== Travail demandé ==
Recopiez à l’identique, dans l’article sur l’égalité entre filles et garçons à l’école, tout ce qui va de « L’égalité à mauvaise » jusqu’à « passer aux actes. ».

== Texte proposé ==
L’égalité à mauvaise école
15 avril 2013
XX -XY. Pour en finir avec les stéréotypes, l’Education nationale lance un dispositif expérimental.
Des filles qui travaillent bien à l’école, mais qui manquent d’ambition et qui rêvent de devenir coiffeuses ou maîtresses plutôt que menuisières ou astronomes. Des garçons souvent à la traîne, mais à qui on pardonne volontiers parce qu’il faut bien qu’ils s’agitent. Et, lorsqu’ils réussissent, ce sont eux qui visent les filières les plus prestigieuses - prépas scientifiques, grandes écoles d’ingénieurs… En matière d’égalité filles-garçons et de lutte contre les stéréotypes, l’Education nationale peut franchement mieux faire. Consciente de ses manques, elle assure vouloir enfin passer aux actes.
Dès cette rentrée, le ministère de Vincent Peillon, en collaboration avec celui de sa collègue aux Droits des femmes, Najat Vallaud-Belkacem, lance un dispositif baptisé «les ABCD de l’égalité» dans dix académies. Au minimum, 500 classes de primaire seront concernées, c’est-à-dire plusieurs milliers d’élèves, et ce dès la maternelle. L’idée est de combattre les clichés et les comportements sexistes qui se développent dès le plus jeune âge, et que l’école ne fait que conforter - petits garçons jouant au foot dans la cour de récré pendant que les filles papotent dans leur coin, les premiers faisant les malins dans la classe tandis que les secondes jouent aux petites filles modèles au premier rang, etc.

== Matériel fourni ==
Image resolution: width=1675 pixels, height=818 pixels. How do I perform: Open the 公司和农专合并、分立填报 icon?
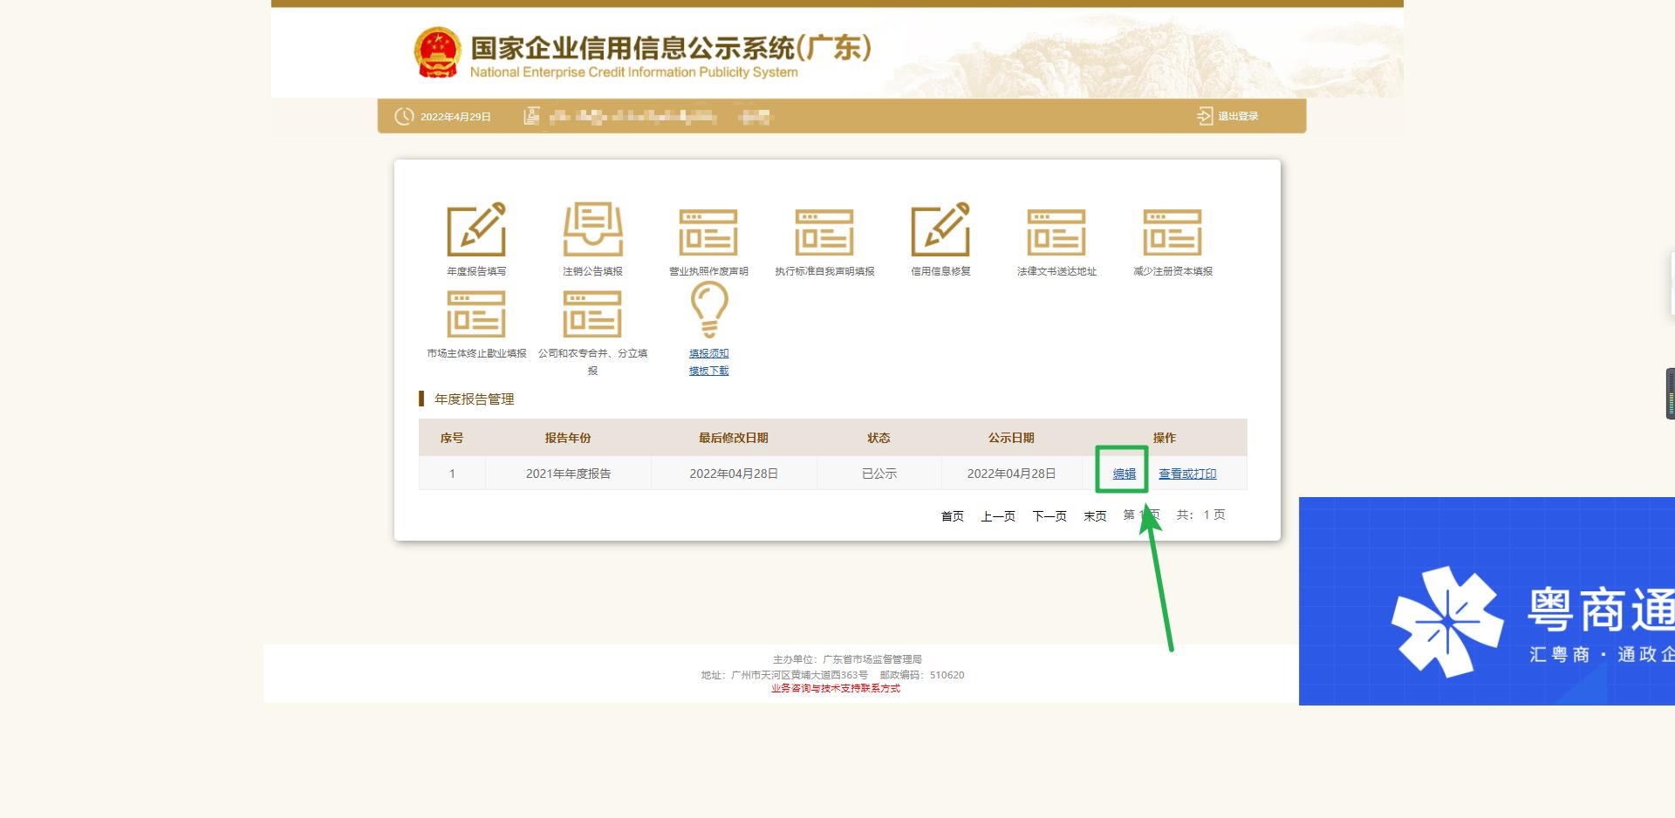[593, 314]
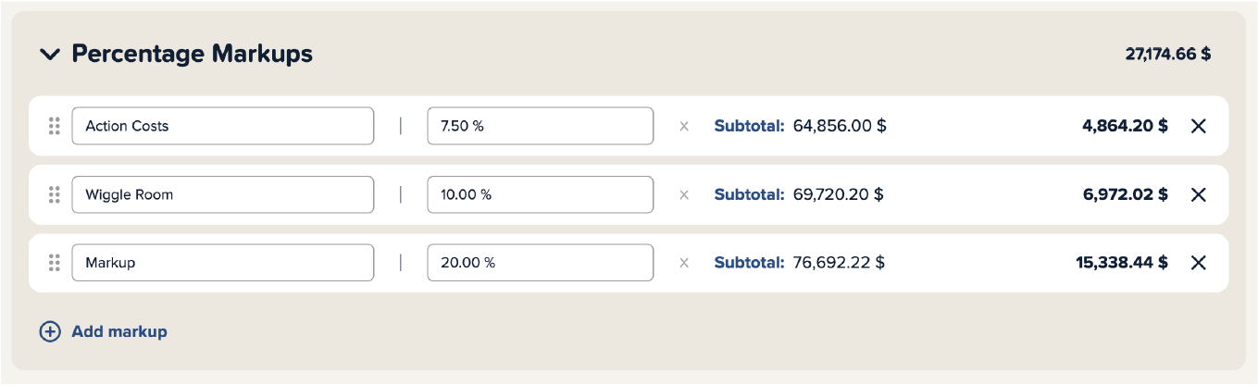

== Solution proposée ==
L’égalité à mauvaise école
15 avril 2013
XX -XY. Pour en finir avec les stéréotypes, l’Education nationale lance un dispositif expérimental.
Des filles qui travaillent bien à l’école, mais qui manquent d’ambition et qui rêvent de devenir coiffeuses ou maîtresses plutôt que menuisières ou astronomes. Des garçons souvent à la traîne, mais à qui on pardonne volontiers parce qu’il faut bien qu’ils s’agitent. Et, lorsqu’ils réussissent, ce sont eux qui visent les filières les plus prestigieuses - prépas scientifiques, grandes écoles d’ingénieurs… En matière d’égalité filles-garçons et de lutte contre les stéréotypes, l’Education nationale peut franchement mieux faire. Consciente de ses manques, elle assure vouloir enfin passer aux actes.